[Date Prev][Date Next][Thread Prev][Thread Next][Date Index][Thread Index]
Qumran Question and Reading back from Rabbinic Lit (fwd)
---------- Forwarded message ----------
Date: Mon, 4 Mar 1996 15:02:14 EST
From: Paul V. M. Flesher <PFlesher@uwyo.edu>
To: Multiple recipients of list <email@example.com>
Subject: Qumran Question and Reading back from Rabbinic Lit
I'd like to give a methodological response to both questions. (And I will
preface my remarks by saying that I have not yet read the new work by
Neusner and Chilton.)
The question about Schiffman and the identification of Qumran as Essene or
Sadducee dovetails quite nicely with the question about the use of rabbinic
literature (RL) to talk about pre-rabbinic Judaism because Schiffman's case
depends on the use of RL. Essentially there are three methodological
approaches to using RL to talk about C1 or earlier periods: (1) It is
anachronistic and cannot be done, (2) RL contains the written version of
oral traditions from earlier time periods, (3) it is possible to trace in
certain written texts a continuum from earlier material (such as Qumran)
into later material (such as RL).
The first position is the most defensible from the standpoint of historical
methodology. Unfortunately, that then excludes a large body of information
from use in a field (C1) where there is a dearth of data. The second
position is frequently cited and used. This is where one finds
practitioners of comparative midrash and so on. However, when you press
scholars like Vermes, you discover that they are quite difficult to pin
down on the question of the "logical" basis for their methodology. Many
other scholars who use this approach simply are not trained in historical
methodology and therefore don't care about its canons of reliable evidence
and so on. The third position argues that if you can find an
interpretation or a legal position in an earlier period--such as 4QMMT in
the C1 bce--and it can then be found in a later document--such as RL--then
you can assume that it existed over the intervening time period in a fairly
unmodified form. Schiffman uses this approach to argue that the ORIGINS of
the Qumran group was Sadducee (who later evolved into something unique).
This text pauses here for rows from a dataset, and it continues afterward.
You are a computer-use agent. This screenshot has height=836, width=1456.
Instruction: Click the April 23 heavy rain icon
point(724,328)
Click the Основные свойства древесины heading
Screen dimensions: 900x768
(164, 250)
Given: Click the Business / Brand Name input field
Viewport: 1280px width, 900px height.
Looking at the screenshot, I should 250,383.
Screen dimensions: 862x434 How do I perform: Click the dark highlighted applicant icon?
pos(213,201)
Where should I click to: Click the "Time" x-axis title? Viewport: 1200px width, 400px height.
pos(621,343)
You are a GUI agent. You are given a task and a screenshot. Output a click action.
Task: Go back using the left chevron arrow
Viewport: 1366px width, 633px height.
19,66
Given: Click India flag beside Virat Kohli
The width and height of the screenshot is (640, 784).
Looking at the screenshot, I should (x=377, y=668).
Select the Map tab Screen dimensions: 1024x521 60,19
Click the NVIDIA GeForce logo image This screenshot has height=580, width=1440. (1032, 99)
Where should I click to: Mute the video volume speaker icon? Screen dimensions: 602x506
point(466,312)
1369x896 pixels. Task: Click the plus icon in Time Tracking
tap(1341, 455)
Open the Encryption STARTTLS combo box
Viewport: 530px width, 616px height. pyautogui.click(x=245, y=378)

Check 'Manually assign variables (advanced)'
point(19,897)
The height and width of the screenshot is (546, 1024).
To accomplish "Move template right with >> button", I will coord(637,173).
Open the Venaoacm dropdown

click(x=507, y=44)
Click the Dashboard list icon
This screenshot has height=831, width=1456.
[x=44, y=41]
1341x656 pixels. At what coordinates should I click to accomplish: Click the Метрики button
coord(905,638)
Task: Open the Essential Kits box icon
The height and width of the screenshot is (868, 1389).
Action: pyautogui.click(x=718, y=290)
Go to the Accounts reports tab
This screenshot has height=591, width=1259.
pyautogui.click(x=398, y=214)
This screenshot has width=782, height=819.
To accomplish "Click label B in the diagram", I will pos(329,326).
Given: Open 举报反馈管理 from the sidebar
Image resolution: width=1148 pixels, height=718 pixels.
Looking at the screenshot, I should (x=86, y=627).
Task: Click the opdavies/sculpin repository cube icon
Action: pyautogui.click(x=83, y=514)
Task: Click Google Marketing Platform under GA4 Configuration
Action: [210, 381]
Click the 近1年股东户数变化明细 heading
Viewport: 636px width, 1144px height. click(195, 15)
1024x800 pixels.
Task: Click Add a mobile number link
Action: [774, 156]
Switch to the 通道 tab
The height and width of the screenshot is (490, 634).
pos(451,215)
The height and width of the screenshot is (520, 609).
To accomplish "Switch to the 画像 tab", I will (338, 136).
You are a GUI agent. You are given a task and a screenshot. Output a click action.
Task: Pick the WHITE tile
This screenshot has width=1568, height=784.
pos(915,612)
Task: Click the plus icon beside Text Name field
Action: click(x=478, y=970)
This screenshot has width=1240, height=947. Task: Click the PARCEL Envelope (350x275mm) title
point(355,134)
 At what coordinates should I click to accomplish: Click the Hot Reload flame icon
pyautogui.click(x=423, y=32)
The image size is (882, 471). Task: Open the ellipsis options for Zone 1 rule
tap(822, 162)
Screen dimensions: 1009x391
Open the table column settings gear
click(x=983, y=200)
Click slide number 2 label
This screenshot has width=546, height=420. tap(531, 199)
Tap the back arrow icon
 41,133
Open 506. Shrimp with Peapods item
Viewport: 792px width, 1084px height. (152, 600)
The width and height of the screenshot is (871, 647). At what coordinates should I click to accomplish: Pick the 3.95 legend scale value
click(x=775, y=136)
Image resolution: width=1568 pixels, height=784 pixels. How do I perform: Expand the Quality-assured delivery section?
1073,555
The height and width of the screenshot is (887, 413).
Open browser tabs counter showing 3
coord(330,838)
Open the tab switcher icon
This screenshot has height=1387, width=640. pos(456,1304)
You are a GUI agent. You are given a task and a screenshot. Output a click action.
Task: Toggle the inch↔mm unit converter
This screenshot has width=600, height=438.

In MMT Schiffman bases his argument on the series of legal rulings in which
the writer opposes his legal positions against those of an opponent.
Schiffman compares the opponents' views with mishnaic reports of debates
between Pharisees (not rabbis) and Sadducees. He finds that the opponents'
views are the same as those of the Sadducees. This is the main basis, as I
understand it, for his conclusion that the Qumran group began as Sadducees.
Of course, it is possible to debate this on a methodological basis by
arguing that there is no reason to think, without evidence, that ideas and
beliefs will remain the same over several centuries.
P.S. By the way, I had the 13 students in my DSS course write a paper on
whether they thought Qumran was Essene or Sadducee (after giving them
fairly balanced readings). 11 decided it was Essene, 1 agreed with
Schiffman, and 1 thought neither position was correct.